[AMDGPU][GlobalISel] Fix issue with copy_scc_vcc on gfx7 #165355

vangthao95 · 2025-10-28T08:04:10Z

When selecting for G_AMDGPU_COPY_SCC_VCC, we use S_CMP_LG_U64 or S_CMP_LG_U32 for wave64 and wave32 respectively. However, on gfx7 we do not have the S_CMP_LG_U64 instruction. Work around this issue by using S_OR_B64 instead.

llvmbot · 2025-10-28T08:04:36Z

@llvm/pr-subscribers-llvm-globalisel

@llvm/pr-subscribers-backend-amdgpu

Author: None (vangthao95)

Changes

When selecting for G_AMDGPU_COPY_SCC_VCC, we use S_CMP_LG_U64 or S_CMP_LG_U32 for wave64 and wave32 respectively. However, on gfx7 we do not have the S_CMP_LG_U64 instruction. Work around this issue by using S_OR_B64 instead.

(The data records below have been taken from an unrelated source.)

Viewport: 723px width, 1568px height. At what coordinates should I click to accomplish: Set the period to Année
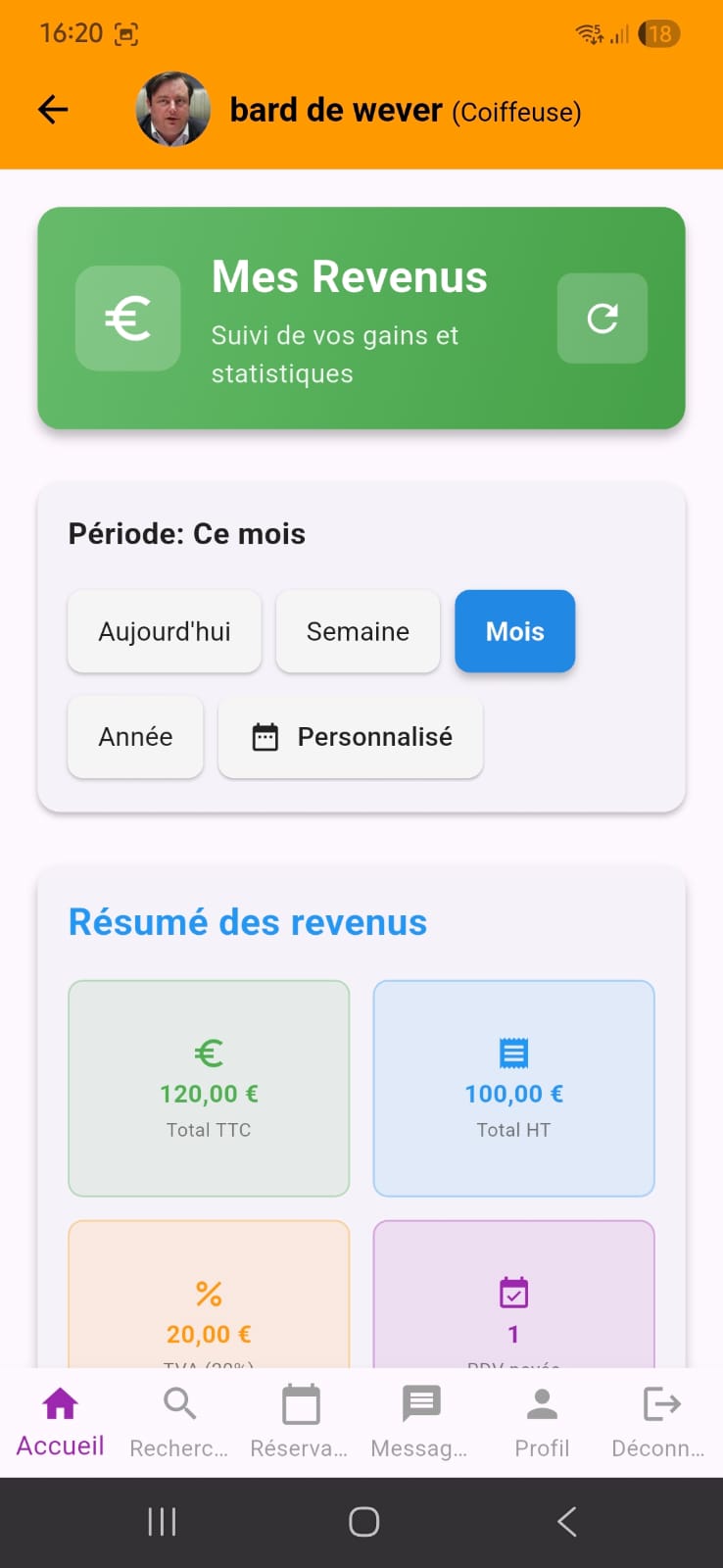(135, 737)
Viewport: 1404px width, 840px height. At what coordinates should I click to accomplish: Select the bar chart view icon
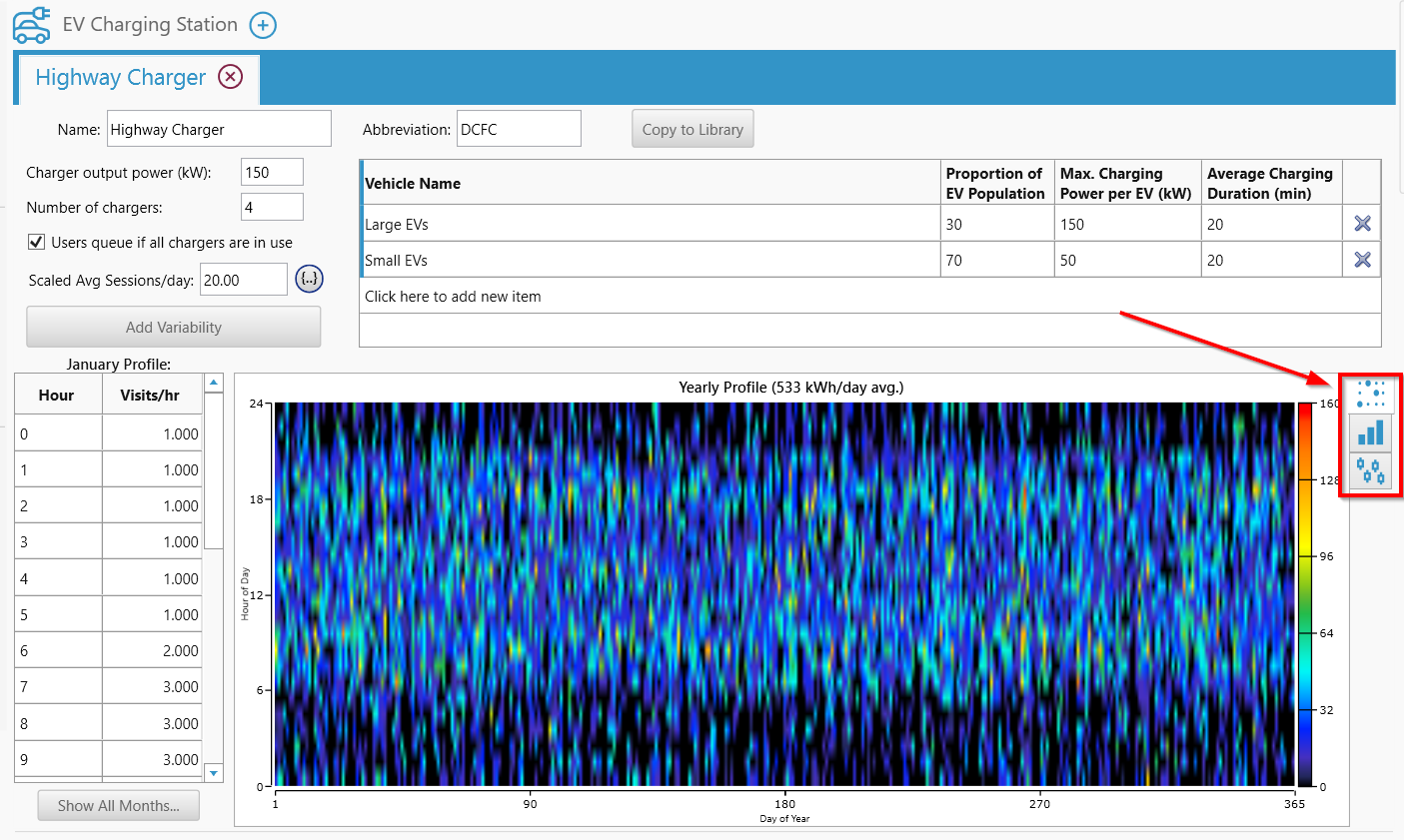1371,432

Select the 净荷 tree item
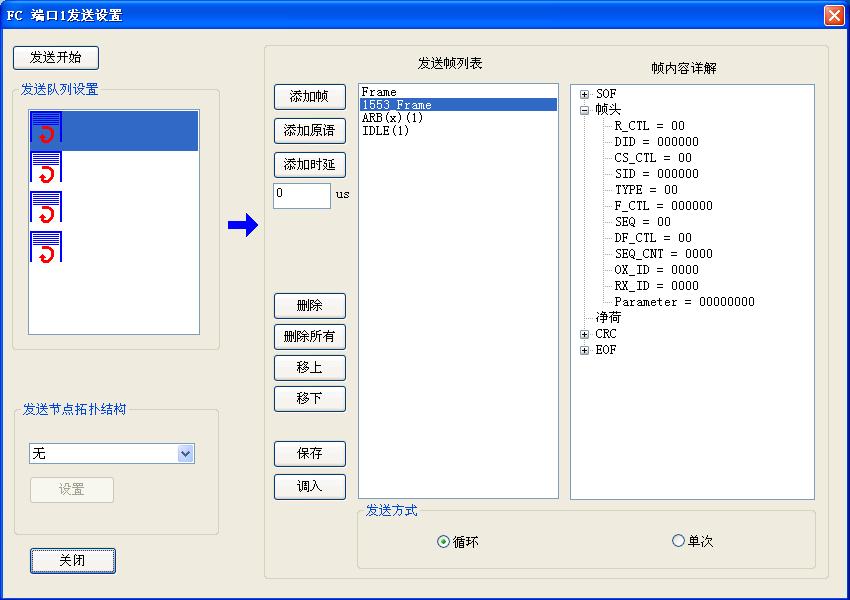pos(608,318)
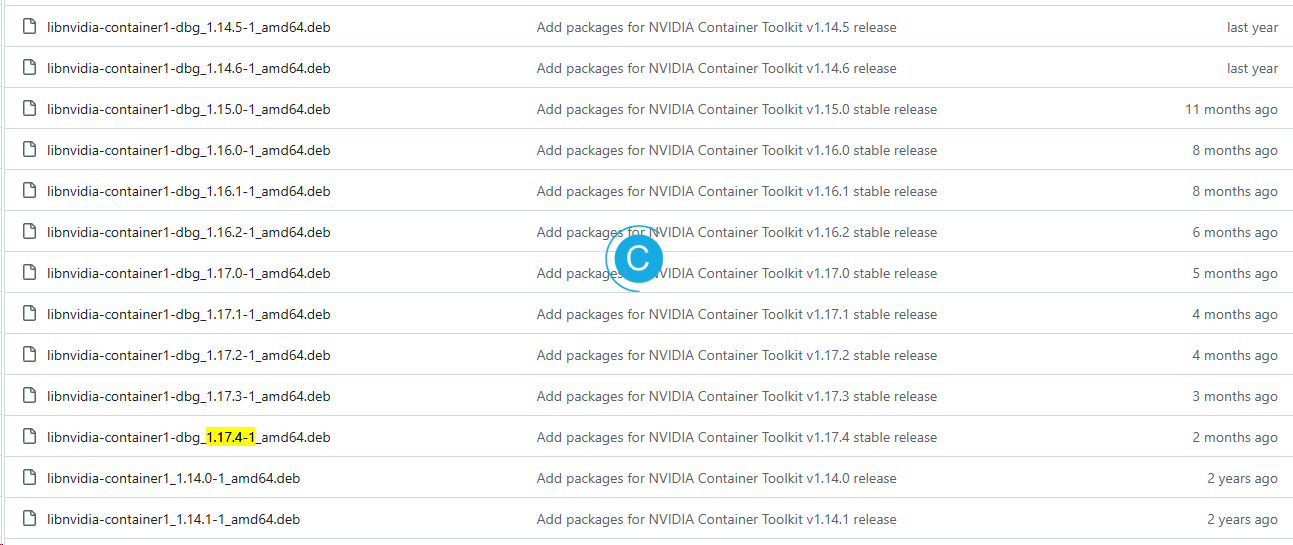The height and width of the screenshot is (545, 1293).
Task: Open libnvidia-container1-dbg_1.17.1-1_amd64.deb file link
Action: click(188, 314)
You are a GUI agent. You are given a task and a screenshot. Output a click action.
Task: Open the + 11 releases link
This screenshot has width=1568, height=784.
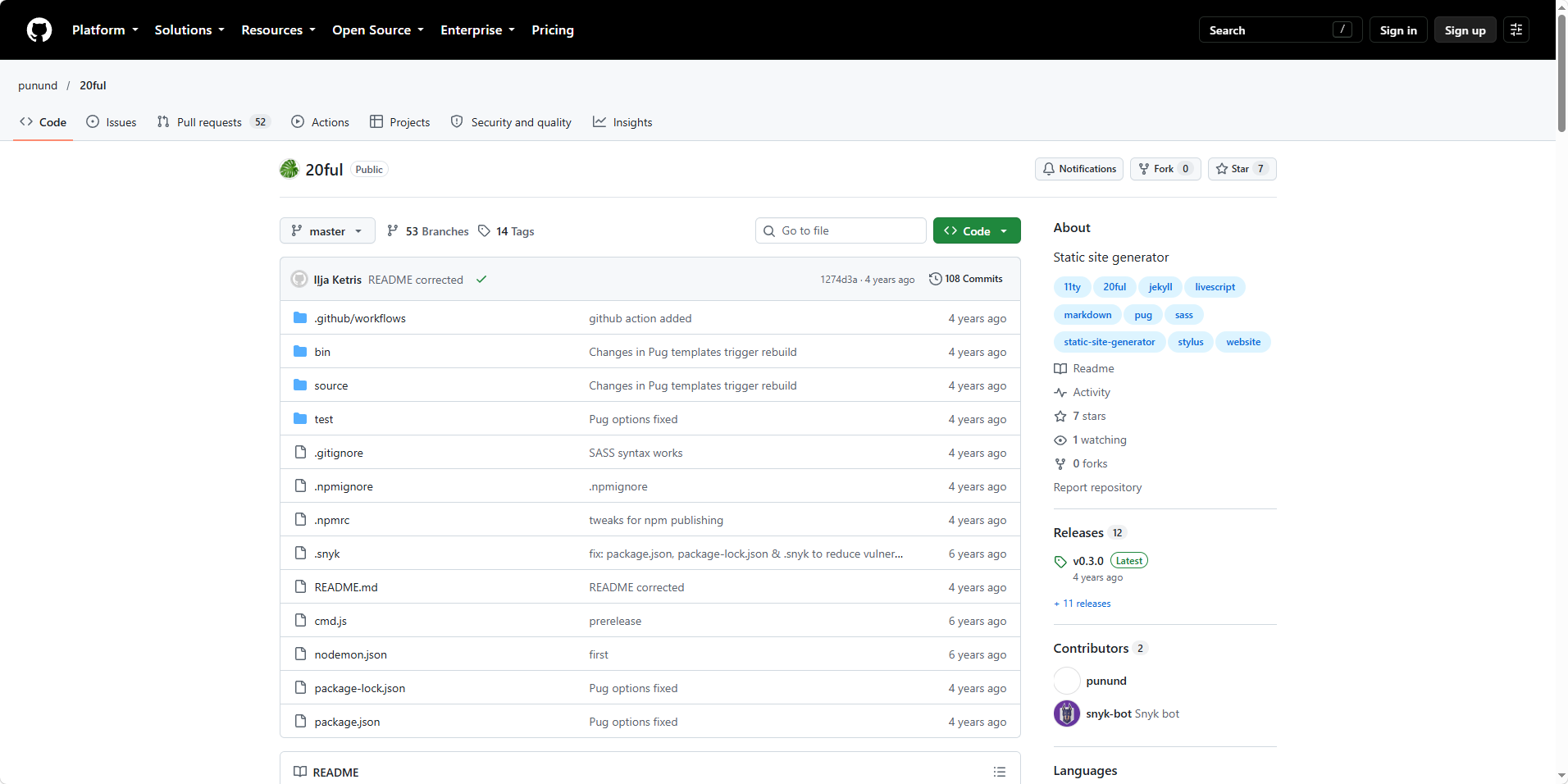(1082, 604)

Full diff: https://github.com/llvm/llvm-project/pull/165355.diff

2 Files Affected:

(modified) llvm/lib/Target/AMDGPU/AMDGPUInstructionSelector.cpp (+16-5)
(added) llvm/test/CodeGen/AMDGPU/GlobalISel/inst-select-copy-scc-vcc.mir (+38)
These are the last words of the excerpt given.